PROBLEM REQUIREMENTS
Print every one of the records below word for word, keeping each line unchanged and in the same order.

○ ○ ○ ○ ○

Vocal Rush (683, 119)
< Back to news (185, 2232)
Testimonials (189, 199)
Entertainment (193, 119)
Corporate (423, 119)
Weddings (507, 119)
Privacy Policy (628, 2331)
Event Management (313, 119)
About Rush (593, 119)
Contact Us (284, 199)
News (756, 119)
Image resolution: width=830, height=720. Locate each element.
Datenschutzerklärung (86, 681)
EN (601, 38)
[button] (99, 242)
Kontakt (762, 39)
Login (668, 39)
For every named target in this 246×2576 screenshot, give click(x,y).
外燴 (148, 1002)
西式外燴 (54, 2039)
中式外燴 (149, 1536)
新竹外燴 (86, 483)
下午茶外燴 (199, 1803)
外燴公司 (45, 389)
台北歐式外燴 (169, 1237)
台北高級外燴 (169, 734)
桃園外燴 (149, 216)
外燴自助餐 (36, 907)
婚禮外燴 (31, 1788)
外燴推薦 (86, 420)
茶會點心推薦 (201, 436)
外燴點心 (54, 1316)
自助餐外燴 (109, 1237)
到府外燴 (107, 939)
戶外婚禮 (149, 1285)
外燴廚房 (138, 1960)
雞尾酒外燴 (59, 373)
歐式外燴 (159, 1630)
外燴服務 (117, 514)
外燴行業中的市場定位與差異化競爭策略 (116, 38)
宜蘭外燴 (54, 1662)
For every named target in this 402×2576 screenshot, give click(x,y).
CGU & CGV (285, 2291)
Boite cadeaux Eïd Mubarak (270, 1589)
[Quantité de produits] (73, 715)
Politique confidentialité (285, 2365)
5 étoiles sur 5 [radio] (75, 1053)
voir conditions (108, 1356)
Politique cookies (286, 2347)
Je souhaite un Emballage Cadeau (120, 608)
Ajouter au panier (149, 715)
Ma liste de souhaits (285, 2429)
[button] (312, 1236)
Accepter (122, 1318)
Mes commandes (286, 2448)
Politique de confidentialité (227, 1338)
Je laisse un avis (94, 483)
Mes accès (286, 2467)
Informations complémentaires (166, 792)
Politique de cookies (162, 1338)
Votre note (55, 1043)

○ ○ ○ ○ ○

PROBLEM SOLUTION
Vocal Rush (683, 119)
< Back to news (185, 2232)
Testimonials (189, 199)
Entertainment (193, 119)
Corporate (423, 119)
Weddings (507, 119)
Privacy Policy (628, 2331)
Event Management (313, 119)
About Rush (593, 119)
Contact Us (284, 199)
News (756, 119)
Image resolution: width=830, height=720. Locate each element.
Datenschutzerklärung (86, 681)
EN (601, 38)
[button] (99, 242)
Kontakt (762, 39)
Login (668, 39)
For every named target in this 246×2576 screenshot, give click(x,y).
外燴 (148, 1002)
西式外燴 (54, 2039)
中式外燴 (149, 1536)
新竹外燴 (86, 483)
下午茶外燴 (199, 1803)
外燴公司 (45, 389)
台北歐式外燴 (169, 1237)
台北高級外燴 (169, 734)
桃園外燴 (149, 216)
外燴自助餐 (36, 907)
婚禮外燴 (31, 1788)
外燴推薦 (86, 420)
茶會點心推薦 (201, 436)
外燴點心 (54, 1316)
自助餐外燴 (109, 1237)
到府外燴 (107, 939)
戶外婚禮 (149, 1285)
外燴廚房 (138, 1960)
雞尾酒外燴 (59, 373)
歐式外燴 (159, 1630)
外燴服務 (117, 514)
外燴行業中的市場定位與差異化競爭策略 (116, 38)
宜蘭外燴 (54, 1662)
For every named target in this 402×2576 screenshot, give click(x,y).
CGU & CGV (285, 2291)
Boite cadeaux Eïd Mubarak (270, 1589)
[Quantité de produits] (73, 715)
Politique confidentialité (285, 2365)
5 étoiles sur 5 [radio] (75, 1053)
voir conditions (108, 1356)
Politique cookies (286, 2347)
Je souhaite un Emballage Cadeau (120, 608)
Ajouter au panier (149, 715)
Ma liste de souhaits (285, 2429)
[button] (312, 1236)
Accepter (122, 1318)
Mes commandes (286, 2448)
Politique de confidentialité (227, 1338)
Je laisse un avis (94, 483)
Mes accès (286, 2467)
Informations complémentaires (166, 792)
Politique de cookies (162, 1338)
Votre note (55, 1043)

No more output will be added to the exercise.